[Task requirements]
Across the records, count every line that includes "computer" and give the number by itself.

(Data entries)

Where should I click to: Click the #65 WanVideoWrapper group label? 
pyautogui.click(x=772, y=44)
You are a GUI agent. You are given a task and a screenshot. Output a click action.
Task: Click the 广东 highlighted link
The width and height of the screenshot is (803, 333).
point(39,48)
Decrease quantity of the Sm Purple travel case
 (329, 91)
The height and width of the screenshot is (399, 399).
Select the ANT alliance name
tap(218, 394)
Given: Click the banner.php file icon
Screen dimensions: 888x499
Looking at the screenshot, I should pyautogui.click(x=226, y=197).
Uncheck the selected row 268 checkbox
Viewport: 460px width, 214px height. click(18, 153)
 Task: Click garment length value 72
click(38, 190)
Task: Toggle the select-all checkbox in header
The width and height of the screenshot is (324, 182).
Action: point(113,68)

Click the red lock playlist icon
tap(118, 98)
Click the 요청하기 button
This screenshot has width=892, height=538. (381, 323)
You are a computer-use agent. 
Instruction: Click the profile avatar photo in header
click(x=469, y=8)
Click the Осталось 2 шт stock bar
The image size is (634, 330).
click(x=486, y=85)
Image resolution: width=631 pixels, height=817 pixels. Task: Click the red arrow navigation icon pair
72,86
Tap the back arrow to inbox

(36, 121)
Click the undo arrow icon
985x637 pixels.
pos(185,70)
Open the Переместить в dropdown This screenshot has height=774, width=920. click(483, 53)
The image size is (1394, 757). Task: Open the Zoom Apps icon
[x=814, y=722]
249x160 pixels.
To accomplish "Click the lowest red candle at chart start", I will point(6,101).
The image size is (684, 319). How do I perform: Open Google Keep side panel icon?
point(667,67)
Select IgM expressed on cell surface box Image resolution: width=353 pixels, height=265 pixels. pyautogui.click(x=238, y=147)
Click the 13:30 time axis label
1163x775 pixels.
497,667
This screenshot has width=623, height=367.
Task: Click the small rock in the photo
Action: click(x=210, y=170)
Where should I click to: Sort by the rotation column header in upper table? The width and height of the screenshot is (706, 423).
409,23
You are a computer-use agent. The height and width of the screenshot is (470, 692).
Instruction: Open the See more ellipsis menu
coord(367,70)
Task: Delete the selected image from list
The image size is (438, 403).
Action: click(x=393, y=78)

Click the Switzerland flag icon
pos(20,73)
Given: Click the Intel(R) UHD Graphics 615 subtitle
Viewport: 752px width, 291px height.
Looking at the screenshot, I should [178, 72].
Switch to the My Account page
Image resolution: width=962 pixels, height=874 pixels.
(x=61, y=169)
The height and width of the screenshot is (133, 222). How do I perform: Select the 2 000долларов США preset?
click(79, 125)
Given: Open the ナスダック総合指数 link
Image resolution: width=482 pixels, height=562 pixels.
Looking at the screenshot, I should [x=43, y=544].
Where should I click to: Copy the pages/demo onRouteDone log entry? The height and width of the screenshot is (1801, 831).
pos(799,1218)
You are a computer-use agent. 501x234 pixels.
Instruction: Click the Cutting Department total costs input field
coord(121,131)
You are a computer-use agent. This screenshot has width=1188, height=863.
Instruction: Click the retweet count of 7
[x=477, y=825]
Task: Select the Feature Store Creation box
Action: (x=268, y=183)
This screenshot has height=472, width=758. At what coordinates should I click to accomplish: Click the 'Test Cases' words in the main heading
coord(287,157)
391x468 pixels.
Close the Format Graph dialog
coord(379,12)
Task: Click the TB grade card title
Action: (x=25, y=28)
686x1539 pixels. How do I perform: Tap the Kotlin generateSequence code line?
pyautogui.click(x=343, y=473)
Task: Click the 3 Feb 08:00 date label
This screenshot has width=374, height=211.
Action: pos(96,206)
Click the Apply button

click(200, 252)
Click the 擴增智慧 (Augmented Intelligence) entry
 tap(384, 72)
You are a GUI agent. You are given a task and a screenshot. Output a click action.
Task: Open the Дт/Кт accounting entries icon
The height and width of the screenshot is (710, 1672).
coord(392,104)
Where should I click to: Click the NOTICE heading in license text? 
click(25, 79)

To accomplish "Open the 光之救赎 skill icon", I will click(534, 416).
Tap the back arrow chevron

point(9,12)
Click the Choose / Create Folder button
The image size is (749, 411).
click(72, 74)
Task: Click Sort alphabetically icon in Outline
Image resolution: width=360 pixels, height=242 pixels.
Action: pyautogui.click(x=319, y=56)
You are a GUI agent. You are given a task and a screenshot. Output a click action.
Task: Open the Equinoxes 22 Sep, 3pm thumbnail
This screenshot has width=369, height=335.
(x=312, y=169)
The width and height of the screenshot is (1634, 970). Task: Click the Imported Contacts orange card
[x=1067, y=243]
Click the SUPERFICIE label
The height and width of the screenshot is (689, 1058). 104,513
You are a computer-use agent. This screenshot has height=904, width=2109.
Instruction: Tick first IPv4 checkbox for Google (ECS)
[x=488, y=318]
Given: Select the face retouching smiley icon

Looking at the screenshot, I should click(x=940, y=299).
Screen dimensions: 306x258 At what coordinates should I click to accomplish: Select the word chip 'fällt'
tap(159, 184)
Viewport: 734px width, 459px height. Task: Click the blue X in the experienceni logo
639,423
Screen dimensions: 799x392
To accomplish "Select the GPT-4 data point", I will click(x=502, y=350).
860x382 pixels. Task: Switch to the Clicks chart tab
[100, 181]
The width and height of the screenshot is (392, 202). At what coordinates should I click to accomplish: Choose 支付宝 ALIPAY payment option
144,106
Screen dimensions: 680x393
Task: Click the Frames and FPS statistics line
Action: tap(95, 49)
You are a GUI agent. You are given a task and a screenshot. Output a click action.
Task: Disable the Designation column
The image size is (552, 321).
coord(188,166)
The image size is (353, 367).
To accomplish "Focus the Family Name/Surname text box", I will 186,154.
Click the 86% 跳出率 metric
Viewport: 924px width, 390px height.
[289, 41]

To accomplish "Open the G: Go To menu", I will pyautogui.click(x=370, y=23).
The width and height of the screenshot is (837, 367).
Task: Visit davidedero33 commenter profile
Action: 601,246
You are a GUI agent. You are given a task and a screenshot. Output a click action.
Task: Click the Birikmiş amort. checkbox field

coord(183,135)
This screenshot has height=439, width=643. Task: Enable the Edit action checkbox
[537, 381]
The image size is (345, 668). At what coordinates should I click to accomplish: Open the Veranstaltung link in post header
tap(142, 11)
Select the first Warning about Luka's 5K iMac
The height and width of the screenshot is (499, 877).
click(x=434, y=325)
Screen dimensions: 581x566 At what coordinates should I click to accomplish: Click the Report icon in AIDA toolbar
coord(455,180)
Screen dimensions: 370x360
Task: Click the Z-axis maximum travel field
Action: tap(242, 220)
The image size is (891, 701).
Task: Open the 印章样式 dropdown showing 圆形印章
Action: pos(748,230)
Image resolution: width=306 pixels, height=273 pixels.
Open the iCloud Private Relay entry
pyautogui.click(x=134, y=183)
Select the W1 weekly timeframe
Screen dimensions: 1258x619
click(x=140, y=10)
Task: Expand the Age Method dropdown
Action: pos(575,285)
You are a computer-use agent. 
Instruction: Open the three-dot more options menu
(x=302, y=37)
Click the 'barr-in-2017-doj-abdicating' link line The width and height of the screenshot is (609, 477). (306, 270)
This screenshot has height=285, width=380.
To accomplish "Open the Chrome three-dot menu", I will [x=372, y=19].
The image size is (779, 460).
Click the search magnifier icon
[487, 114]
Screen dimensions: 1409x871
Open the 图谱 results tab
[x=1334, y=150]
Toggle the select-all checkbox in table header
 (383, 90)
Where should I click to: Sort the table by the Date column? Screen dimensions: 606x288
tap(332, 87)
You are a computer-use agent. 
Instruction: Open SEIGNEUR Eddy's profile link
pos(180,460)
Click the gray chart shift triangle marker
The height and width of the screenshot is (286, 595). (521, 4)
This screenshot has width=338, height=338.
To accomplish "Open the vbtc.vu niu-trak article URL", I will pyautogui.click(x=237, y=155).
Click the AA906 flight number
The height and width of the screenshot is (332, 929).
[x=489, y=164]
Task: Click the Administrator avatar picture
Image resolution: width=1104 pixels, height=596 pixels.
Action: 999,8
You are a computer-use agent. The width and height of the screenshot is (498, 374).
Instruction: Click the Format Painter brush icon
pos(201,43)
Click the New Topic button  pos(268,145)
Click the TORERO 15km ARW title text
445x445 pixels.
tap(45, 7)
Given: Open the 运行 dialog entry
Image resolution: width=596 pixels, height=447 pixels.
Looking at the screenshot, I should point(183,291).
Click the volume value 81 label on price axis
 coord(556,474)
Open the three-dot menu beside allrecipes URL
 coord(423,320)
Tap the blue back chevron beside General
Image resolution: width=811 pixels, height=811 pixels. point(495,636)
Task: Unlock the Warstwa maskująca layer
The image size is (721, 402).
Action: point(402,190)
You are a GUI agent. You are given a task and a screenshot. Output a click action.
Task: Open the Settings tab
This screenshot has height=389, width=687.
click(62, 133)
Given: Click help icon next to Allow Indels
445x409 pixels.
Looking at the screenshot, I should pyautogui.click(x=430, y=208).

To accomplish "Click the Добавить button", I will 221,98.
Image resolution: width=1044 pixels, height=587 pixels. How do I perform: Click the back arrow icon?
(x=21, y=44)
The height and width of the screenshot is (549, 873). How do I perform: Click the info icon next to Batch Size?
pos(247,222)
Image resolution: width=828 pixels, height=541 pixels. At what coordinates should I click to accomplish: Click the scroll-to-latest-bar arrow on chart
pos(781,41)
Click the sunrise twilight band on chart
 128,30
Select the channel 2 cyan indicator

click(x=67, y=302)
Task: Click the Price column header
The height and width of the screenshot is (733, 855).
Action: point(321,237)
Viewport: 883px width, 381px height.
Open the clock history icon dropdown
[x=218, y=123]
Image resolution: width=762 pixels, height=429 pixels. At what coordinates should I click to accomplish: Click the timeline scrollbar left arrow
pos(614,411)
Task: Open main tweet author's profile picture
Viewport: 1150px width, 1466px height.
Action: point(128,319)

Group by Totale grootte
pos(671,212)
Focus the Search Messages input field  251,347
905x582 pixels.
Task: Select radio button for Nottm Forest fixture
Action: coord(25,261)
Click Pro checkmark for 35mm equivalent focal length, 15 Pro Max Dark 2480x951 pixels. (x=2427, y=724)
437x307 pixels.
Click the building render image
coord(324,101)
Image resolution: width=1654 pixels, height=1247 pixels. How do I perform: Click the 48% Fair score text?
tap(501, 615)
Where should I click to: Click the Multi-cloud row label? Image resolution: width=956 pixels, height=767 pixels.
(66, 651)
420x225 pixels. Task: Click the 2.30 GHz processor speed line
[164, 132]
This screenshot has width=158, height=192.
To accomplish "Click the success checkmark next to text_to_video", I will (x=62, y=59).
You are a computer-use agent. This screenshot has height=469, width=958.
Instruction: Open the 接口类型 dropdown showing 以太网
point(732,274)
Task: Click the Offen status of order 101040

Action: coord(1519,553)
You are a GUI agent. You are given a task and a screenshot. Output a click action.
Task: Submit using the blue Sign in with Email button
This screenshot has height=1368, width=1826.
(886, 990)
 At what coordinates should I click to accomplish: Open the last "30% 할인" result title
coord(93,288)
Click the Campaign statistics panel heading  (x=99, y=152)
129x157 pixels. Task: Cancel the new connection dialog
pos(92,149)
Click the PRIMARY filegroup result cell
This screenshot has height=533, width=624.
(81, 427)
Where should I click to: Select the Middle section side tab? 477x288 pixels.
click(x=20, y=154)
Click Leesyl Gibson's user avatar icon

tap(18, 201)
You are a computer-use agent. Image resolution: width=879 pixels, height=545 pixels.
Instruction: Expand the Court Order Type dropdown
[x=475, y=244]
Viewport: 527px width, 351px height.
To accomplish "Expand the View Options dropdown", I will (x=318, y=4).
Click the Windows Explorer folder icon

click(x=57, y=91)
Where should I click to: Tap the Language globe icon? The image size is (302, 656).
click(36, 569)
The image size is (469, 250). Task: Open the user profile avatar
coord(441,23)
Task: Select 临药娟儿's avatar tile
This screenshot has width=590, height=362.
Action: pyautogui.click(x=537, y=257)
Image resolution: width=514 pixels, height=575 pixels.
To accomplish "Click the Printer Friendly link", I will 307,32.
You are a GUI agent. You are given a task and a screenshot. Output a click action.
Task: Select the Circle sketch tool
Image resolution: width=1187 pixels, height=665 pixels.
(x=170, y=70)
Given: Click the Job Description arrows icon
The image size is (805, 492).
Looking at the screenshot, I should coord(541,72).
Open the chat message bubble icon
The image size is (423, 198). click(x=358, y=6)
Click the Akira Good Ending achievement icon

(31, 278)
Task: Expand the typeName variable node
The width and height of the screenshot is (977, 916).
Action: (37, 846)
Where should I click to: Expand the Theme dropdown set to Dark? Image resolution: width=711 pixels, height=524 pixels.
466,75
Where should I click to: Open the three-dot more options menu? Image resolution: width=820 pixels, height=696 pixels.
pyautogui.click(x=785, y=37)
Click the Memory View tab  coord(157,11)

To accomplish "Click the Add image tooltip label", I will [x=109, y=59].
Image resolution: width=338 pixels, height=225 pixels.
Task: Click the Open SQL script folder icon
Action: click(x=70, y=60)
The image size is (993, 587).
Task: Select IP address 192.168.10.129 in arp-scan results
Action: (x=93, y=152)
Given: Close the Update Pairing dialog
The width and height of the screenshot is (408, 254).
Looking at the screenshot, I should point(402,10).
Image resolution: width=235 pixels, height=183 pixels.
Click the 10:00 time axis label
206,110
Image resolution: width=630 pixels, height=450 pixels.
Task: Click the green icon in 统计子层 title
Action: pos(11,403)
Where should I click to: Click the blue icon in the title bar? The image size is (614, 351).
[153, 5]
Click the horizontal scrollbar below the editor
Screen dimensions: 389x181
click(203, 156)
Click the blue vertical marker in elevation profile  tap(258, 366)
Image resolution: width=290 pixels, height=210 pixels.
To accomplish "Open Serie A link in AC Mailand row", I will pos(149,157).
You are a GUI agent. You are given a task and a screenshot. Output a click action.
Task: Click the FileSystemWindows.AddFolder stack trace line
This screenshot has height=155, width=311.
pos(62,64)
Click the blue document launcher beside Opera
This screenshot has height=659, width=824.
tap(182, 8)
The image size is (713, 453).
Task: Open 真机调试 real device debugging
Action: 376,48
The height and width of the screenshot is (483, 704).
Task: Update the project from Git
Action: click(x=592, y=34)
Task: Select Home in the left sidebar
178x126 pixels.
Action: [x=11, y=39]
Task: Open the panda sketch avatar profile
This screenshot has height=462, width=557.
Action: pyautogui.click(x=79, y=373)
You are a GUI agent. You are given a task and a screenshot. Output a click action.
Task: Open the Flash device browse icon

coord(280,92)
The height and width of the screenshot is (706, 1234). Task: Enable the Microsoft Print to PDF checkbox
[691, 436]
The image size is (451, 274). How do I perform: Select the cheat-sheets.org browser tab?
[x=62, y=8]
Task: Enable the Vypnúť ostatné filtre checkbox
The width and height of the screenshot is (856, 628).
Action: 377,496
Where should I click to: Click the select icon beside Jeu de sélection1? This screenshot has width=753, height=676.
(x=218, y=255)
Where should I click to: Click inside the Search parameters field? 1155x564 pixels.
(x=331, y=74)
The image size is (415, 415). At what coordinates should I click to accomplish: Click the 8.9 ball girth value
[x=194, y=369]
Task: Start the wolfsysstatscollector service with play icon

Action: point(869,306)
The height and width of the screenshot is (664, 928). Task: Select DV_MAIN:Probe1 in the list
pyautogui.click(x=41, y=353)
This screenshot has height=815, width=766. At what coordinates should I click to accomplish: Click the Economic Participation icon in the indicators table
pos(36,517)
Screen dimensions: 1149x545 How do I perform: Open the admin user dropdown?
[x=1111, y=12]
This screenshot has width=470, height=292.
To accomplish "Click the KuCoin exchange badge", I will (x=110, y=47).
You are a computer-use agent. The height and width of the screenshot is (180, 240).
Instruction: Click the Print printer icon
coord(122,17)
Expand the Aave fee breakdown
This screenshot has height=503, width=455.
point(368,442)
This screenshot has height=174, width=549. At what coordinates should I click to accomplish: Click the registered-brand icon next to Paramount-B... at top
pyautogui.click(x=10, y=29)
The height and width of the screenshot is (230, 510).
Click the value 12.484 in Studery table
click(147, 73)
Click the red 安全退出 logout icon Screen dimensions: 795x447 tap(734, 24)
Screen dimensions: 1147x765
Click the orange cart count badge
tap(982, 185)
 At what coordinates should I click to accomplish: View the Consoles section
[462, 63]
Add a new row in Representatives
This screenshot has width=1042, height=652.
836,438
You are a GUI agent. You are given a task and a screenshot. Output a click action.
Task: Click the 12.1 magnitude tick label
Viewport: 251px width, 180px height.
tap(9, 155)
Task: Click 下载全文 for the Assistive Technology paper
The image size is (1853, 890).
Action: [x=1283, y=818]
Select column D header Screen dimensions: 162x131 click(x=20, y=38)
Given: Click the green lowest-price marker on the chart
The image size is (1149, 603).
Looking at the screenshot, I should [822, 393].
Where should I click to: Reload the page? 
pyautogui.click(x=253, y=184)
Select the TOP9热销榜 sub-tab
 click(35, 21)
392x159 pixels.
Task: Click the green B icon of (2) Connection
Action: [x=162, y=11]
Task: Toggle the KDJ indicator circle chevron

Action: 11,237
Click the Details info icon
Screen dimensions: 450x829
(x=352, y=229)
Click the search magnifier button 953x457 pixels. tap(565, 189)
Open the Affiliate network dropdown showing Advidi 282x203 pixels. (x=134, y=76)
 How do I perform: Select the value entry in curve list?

[Written response]
11